Stored data entries
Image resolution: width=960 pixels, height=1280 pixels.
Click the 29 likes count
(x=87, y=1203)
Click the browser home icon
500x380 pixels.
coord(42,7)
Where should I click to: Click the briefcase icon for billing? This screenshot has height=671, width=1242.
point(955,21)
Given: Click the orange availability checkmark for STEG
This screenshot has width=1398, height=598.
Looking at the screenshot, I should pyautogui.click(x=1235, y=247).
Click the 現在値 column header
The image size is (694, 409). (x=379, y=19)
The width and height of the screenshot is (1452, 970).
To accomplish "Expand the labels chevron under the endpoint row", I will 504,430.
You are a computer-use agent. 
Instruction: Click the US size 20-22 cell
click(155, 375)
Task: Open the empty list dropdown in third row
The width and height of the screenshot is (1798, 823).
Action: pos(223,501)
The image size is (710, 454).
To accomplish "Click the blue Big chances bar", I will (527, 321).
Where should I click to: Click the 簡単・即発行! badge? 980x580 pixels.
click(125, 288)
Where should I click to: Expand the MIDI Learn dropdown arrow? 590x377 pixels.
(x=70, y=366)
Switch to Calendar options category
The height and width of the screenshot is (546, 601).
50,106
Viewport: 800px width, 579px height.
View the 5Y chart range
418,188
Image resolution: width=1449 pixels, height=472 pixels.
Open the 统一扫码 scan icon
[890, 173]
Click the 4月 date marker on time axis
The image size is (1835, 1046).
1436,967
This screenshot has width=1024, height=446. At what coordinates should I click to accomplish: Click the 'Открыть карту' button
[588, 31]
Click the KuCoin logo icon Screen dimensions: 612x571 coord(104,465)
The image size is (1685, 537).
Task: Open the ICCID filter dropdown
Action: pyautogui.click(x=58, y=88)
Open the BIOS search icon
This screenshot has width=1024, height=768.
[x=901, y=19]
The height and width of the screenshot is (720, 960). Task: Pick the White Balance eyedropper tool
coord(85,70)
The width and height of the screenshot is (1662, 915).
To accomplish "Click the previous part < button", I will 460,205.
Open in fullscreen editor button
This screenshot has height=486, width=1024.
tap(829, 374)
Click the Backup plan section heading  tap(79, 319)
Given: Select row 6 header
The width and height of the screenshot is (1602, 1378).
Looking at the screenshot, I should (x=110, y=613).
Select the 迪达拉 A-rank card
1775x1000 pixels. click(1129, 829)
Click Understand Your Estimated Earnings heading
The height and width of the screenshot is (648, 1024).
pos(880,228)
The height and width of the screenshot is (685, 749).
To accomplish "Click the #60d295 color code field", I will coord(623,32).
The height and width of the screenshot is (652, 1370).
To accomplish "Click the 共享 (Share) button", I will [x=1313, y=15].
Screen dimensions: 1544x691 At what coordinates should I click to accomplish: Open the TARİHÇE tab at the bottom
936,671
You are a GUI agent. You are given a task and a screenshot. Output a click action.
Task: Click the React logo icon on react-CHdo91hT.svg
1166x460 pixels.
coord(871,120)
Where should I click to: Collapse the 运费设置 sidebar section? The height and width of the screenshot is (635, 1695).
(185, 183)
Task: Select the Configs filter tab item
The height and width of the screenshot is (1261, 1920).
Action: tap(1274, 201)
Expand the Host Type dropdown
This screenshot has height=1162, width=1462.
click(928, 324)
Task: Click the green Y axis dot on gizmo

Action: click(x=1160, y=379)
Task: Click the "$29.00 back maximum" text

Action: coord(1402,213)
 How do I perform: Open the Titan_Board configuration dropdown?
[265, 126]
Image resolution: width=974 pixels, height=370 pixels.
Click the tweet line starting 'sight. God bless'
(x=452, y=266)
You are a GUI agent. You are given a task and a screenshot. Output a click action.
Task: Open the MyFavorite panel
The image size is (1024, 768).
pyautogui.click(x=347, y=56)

Problem description:
The full set of entries should be transcribed exactly.

Result for this exercise:
Image resolution: width=960 pixels, height=1280 pixels.
Click the 29 likes count
(x=87, y=1203)
Click the browser home icon
500x380 pixels.
coord(42,7)
Where should I click to: Click the briefcase icon for billing? This screenshot has height=671, width=1242.
point(955,21)
Given: Click the orange availability checkmark for STEG
This screenshot has width=1398, height=598.
Looking at the screenshot, I should pyautogui.click(x=1235, y=247).
Click the 現在値 column header
The image size is (694, 409). (x=379, y=19)
The width and height of the screenshot is (1452, 970).
To accomplish "Expand the labels chevron under the endpoint row", I will 504,430.
You are a computer-use agent. 
Instruction: Click the US size 20-22 cell
click(155, 375)
Task: Open the empty list dropdown in third row
The width and height of the screenshot is (1798, 823).
Action: pos(223,501)
The image size is (710, 454).
To accomplish "Click the blue Big chances bar", I will (527, 321).
Where should I click to: Click the 簡単・即発行! badge? 980x580 pixels.
click(125, 288)
Where should I click to: Expand the MIDI Learn dropdown arrow? 590x377 pixels.
(x=70, y=366)
Switch to Calendar options category
The height and width of the screenshot is (546, 601).
50,106
Viewport: 800px width, 579px height.
View the 5Y chart range
418,188
Image resolution: width=1449 pixels, height=472 pixels.
Open the 统一扫码 scan icon
[890, 173]
Click the 4月 date marker on time axis
The image size is (1835, 1046).
1436,967
This screenshot has width=1024, height=446. At what coordinates should I click to accomplish: Click the 'Открыть карту' button
[588, 31]
Click the KuCoin logo icon Screen dimensions: 612x571 coord(104,465)
The image size is (1685, 537).
Task: Open the ICCID filter dropdown
Action: pyautogui.click(x=58, y=88)
Open the BIOS search icon
This screenshot has width=1024, height=768.
[x=901, y=19]
The height and width of the screenshot is (720, 960). Task: Pick the White Balance eyedropper tool
coord(85,70)
The width and height of the screenshot is (1662, 915).
To accomplish "Click the previous part < button", I will 460,205.
Open in fullscreen editor button
This screenshot has height=486, width=1024.
tap(829, 374)
Click the Backup plan section heading  tap(79, 319)
Given: Select row 6 header
The width and height of the screenshot is (1602, 1378).
Looking at the screenshot, I should (x=110, y=613).
Select the 迪达拉 A-rank card
1775x1000 pixels. click(1129, 829)
Click Understand Your Estimated Earnings heading
The height and width of the screenshot is (648, 1024).
pos(880,228)
The height and width of the screenshot is (685, 749).
To accomplish "Click the #60d295 color code field", I will coord(623,32).
The height and width of the screenshot is (652, 1370).
To accomplish "Click the 共享 (Share) button", I will [x=1313, y=15].
Screen dimensions: 1544x691 At what coordinates should I click to accomplish: Open the TARİHÇE tab at the bottom
936,671
You are a GUI agent. You are given a task and a screenshot. Output a click action.
Task: Click the React logo icon on react-CHdo91hT.svg
1166x460 pixels.
coord(871,120)
Where should I click to: Collapse the 运费设置 sidebar section? The height and width of the screenshot is (635, 1695).
(185, 183)
Task: Select the Configs filter tab item
The height and width of the screenshot is (1261, 1920).
Action: tap(1274, 201)
Expand the Host Type dropdown
This screenshot has height=1162, width=1462.
click(928, 324)
Task: Click the green Y axis dot on gizmo

Action: click(x=1160, y=379)
Task: Click the "$29.00 back maximum" text

Action: coord(1402,213)
 How do I perform: Open the Titan_Board configuration dropdown?
[265, 126]
Image resolution: width=974 pixels, height=370 pixels.
Click the tweet line starting 'sight. God bless'
(x=452, y=266)
You are a GUI agent. You are given a task and a screenshot. Output a click action.
Task: Open the MyFavorite panel
The image size is (1024, 768).
pyautogui.click(x=347, y=56)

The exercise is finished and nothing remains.